As readers of this blog know, I write often about discrimination of various sorts. My tendency is to spotlight discrimination in crim justice institutions. But I’ve written about other institutions such as the US Navy, the Catholic Church, and the like.
Some American researchers just released a report on elite school bias. And it seems to put to rest, at least temporarily, an ongoing debate that intensified a number of years ago. Then, a lawsuit was filed against Harvard College, alleging it discriminated against Asian applicants.
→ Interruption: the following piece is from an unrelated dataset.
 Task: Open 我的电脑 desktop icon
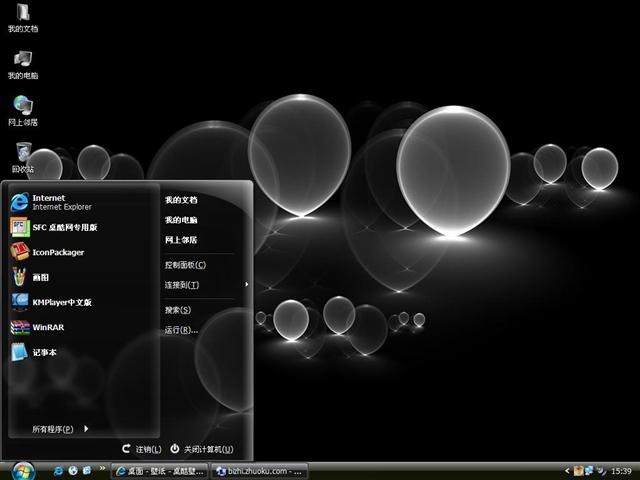point(22,62)
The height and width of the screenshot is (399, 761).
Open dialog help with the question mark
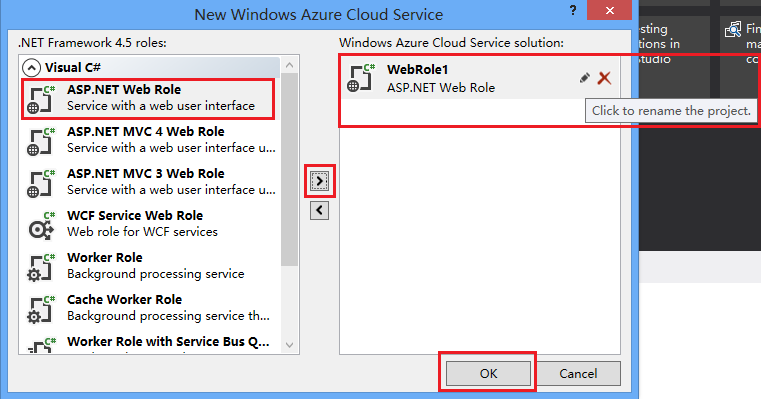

The ensuring inquiry eventually found that Harvard did not engage in elite school bias.
An interesting take on elite school bias.
The following article by Sarah Wood at DiverseEducation.com details the essence of the report made public July 14th.
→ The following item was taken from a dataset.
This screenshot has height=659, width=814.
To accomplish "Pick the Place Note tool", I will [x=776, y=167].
“Higher education leaders, organizations and policymakers have long debated the use of affirmative action in college admissions.
The issue has resulted in lawsuits against selective institutions, like Harvard University, which spent six years fighting legal challenges on behalf of Asian American applicants who claimed that the Ivy League institution discriminated against them.
New research now reveals that there is “no strong evidence” to support claims that Asian American applicants who apply to selective institutions are routinely discriminated against during the admissions process.
“When it comes to selective colleges, they really only serve a segment of the population,” said Michael Quinn, co-author of the report …and a senior analyst at Georgetown University’s Center on Education and the Workforce (CEW). “It might be advantageous to focus more on the broader funding and resource disparities between institutions.”
The CEW report analyzed enrollment trends, acceptance rates and standardized testing scores at 91 selective colleges and universities across the country.**
… Critics argue that relatively stable rates of enrollment for Asian American students over the last few decades indicates a “predetermined racial imbalance” at selective institutions.
Asian American and Pacific Islander [AAPI] enrollment at selective institutions, however, has sustained similar population share growth rates compared to other 4-year colleges.
From 1999 to 2018, the number of AAPI students at [all] four-year institutions rose from 6% to 8%, while selective colleges experienced a growth rate of 4% for AAPI students—with enrollment rates reaching 18%, the research found.
At Harvard specifically, the population of AAPI students increased from 22% to 24%. Additionally, the likelihood that any 4-year student would attend Harvard decreased by similar rates compared to AAPI students, according to the report.
Still, there is a widespread narrative about the “Asian penalty” in admissions. A 2009 study claimed Asian American students needed to score at least 140 points higher than other students to be given consideration at selective institutions.
To test this theory, CEW simulated a test-only admissions system.
Without looking at the other factors used in a holistic admissions process—such as extracurricular activities, grade-point average, personal statements and legacy status—Asian American enrollment would be minimally impacted.
The population of Asian American students would increase by 2%, which equates to less than 3,000 additional available spots at selective colleges, according to the report.
Additionally, under the simulation, the average SAT scores for accepted students grew by 90 points among non-Asian American students and by 70 for Asian American students, the research found.
The researchers indicated that a holistic admissions process “uplifts” students rather than creating “unfair higher standards” for Asian American students. …
Those who score between 1000 to 1099 on the SAT have a 79% chance of graduating from a selective college. The number increases by 6% for those students who scored above 1200, the report revealed.
“Sometimes we put too much emphasis on a couple of point differences,” said Quinn. “Larger differences might be predictive. But when we are talking about just a couple of points keeping some students out, that is not the right thing to focus on.”
Eliminating the SAT could result in selective schools choosing to admit more legacies and students who can afford to pay full tuition price, according to report co-author Dr. Anthony P. Carnevale.
“The real issue here is much bigger than all this,” said Carnevale, who is also a research professor and director of CEW. “The American education system, pre-K through college, is highly segregated. And until you change that with policies that try to provide equal opportunity from preschool to the end of your college career, you can’t have much impact.”
Your take regarding this type of discrimination?
Do you believe there’s “No strong evidence” of admission discrimination vis-a-vis Asian American applicants at selective institutions?
** Duke University’s athletic teams are known as the Blue Devils. Hence the devilish blue logo pictured among those for Stanford, Harvard, Yale, and Columbia. These indicate but a few of the 91 institutions studied across America.